◆ **PROBLEM 1**
In the personal essay about activism, copy the passage from "In the last" to "that of others." word for word.
◆ **PROBLEM 2**
The personal essay about activism names qualities the writer was never "enough" of to be heard. List every one.

++++ EXCERPT TO READ

In the last few months I have taken a step back from visibility and a lot of the work in which I was previously involved. It’s been cool salsa dancing in Grant Park with my friend Jazzy and tripping over myself. It’s been refreshing to binge watch The Good Wife without worrying about traveling and deadlines. I started noticing all the ways in which fighting for racial and gender justice was causing me to lose my sense of self. During the height of the hashtag that shall not be named, I was not only dehumanized by how I was being characterized by the media, but by myself as well. I believe we all do the best we can with what we have and when we know better or have more support, we begin to operate in ways that affirm our own humanity and that of others.
It was through my personal experiences of trauma and marginalization that I began to do the work of gender and racial justice work–feeling as though I was both too much and not enough at the same time. I was never smart enough, pretty enough, nice enough, mean enough, articulate enough, or organized enough to be heard. As I become a more visible activist, I started becoming numb to acts of injustice because it seemed violence was the only constant in my life. Everything became a campaign. I very much regret letting my heart dissociate from my head, but it was a self-protective development. As an Korean American woman, my leadership was constantly questioned. I was always too emotional, too soft, too delicate to lead in ways American individualism and exceptionalism have taught us to value and respect. I remember one time I made an advocacy video about AAPI LGBT suicide for an organization I led. The male members of an Asian American group on Facebook instead ranked my attractiveness on a scale of 1 to 10 instead of engaging the words I spoke. I was 21 when this happened. Experiences like this one made me want to be “one of the guys” and become a direct and aggressive workaholic in order to be have my work and the issues I cared about taken seriously.

++++++++
++++ DATA ENTRIES

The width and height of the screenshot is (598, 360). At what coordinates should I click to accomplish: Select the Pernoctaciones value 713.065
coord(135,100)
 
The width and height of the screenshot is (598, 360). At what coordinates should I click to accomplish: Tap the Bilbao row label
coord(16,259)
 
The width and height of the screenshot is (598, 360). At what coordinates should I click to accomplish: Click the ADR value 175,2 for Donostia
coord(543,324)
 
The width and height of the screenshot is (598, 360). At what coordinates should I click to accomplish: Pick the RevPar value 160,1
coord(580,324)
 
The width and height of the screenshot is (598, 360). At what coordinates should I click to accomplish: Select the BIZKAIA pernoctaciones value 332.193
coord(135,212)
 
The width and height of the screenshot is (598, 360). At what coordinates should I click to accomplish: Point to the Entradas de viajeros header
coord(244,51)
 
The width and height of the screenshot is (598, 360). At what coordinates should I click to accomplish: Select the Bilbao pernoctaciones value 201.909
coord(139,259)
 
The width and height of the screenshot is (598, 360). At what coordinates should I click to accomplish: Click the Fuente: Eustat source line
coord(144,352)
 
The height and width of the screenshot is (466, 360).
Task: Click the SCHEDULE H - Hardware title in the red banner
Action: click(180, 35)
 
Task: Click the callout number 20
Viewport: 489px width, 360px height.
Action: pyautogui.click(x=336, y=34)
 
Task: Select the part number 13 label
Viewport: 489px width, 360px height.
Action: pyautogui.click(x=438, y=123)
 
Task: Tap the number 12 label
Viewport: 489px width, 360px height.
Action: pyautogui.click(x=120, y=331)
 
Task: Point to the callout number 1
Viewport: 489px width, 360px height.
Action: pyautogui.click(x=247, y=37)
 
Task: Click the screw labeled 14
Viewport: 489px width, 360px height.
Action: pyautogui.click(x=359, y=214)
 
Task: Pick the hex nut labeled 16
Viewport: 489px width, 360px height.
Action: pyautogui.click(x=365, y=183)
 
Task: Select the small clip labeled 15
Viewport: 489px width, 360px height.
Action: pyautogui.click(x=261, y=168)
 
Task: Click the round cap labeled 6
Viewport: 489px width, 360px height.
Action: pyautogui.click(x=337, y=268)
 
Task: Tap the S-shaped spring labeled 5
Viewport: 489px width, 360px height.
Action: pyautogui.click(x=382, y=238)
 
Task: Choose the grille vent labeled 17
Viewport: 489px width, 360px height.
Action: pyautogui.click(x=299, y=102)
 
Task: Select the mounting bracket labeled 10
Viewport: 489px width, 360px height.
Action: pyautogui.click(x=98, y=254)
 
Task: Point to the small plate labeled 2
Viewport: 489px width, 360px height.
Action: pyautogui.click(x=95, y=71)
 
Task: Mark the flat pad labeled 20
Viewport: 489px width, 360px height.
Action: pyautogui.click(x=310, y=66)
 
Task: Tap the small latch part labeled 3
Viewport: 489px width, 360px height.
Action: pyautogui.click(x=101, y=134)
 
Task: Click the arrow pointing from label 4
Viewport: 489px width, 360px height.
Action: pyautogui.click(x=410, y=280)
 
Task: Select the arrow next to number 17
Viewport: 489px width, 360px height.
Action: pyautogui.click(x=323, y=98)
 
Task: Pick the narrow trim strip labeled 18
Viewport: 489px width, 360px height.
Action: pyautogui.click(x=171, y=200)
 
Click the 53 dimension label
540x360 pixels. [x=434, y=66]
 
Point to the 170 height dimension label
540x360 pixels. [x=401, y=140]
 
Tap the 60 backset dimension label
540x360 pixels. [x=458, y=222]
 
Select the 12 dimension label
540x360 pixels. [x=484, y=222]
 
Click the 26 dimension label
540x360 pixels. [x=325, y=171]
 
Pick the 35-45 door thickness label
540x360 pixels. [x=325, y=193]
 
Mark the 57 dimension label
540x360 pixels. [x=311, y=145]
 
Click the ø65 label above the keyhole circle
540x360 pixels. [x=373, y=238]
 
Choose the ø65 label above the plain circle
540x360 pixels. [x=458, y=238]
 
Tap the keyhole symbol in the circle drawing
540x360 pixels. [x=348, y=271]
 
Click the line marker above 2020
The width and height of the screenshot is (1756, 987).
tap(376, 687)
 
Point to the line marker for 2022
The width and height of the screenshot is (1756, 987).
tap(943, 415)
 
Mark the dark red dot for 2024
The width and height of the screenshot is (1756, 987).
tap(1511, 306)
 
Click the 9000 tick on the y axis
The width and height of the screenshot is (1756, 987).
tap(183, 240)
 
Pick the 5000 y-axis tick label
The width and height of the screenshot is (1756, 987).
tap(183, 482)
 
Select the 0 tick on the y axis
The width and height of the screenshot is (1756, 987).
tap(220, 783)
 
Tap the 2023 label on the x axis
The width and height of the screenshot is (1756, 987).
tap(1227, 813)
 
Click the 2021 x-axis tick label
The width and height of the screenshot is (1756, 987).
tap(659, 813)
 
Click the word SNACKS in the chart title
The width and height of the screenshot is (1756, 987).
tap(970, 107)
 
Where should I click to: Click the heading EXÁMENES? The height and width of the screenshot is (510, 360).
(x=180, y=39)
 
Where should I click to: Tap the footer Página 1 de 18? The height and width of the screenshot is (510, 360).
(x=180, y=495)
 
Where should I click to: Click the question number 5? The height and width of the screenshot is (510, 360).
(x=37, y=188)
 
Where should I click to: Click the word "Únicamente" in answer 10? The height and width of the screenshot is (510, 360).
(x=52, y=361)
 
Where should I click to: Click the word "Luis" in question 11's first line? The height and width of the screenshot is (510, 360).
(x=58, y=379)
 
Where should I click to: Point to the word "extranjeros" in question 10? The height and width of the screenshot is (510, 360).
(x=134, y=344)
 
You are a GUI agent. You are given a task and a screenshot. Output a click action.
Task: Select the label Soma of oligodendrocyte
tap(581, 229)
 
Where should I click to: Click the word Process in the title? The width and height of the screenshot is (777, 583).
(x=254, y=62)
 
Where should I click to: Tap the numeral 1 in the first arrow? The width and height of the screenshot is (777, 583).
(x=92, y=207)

++++++++

◆ **FINISHED ANSWER 1**
In the last few months I have taken a step back from visibility and a lot of the work in which I was previously involved. It’s been cool salsa dancing in Grant Park with my friend Jazzy and tripping over myself. It’s been refreshing to binge watch The Good Wife without worrying about traveling and deadlines. I started noticing all the ways in which fighting for racial and gender justice was causing me to lose my sense of self. During the height of the hashtag that shall not be named, I was not only dehumanized by how I was being characterized by the media, but by myself as well. I believe we all do the best we can with what we have and when we know better or have more support, we begin to operate in ways that affirm our own humanity and that of others.

◆ **FINISHED ANSWER 2**
smart, pretty, nice, mean, articulate, organized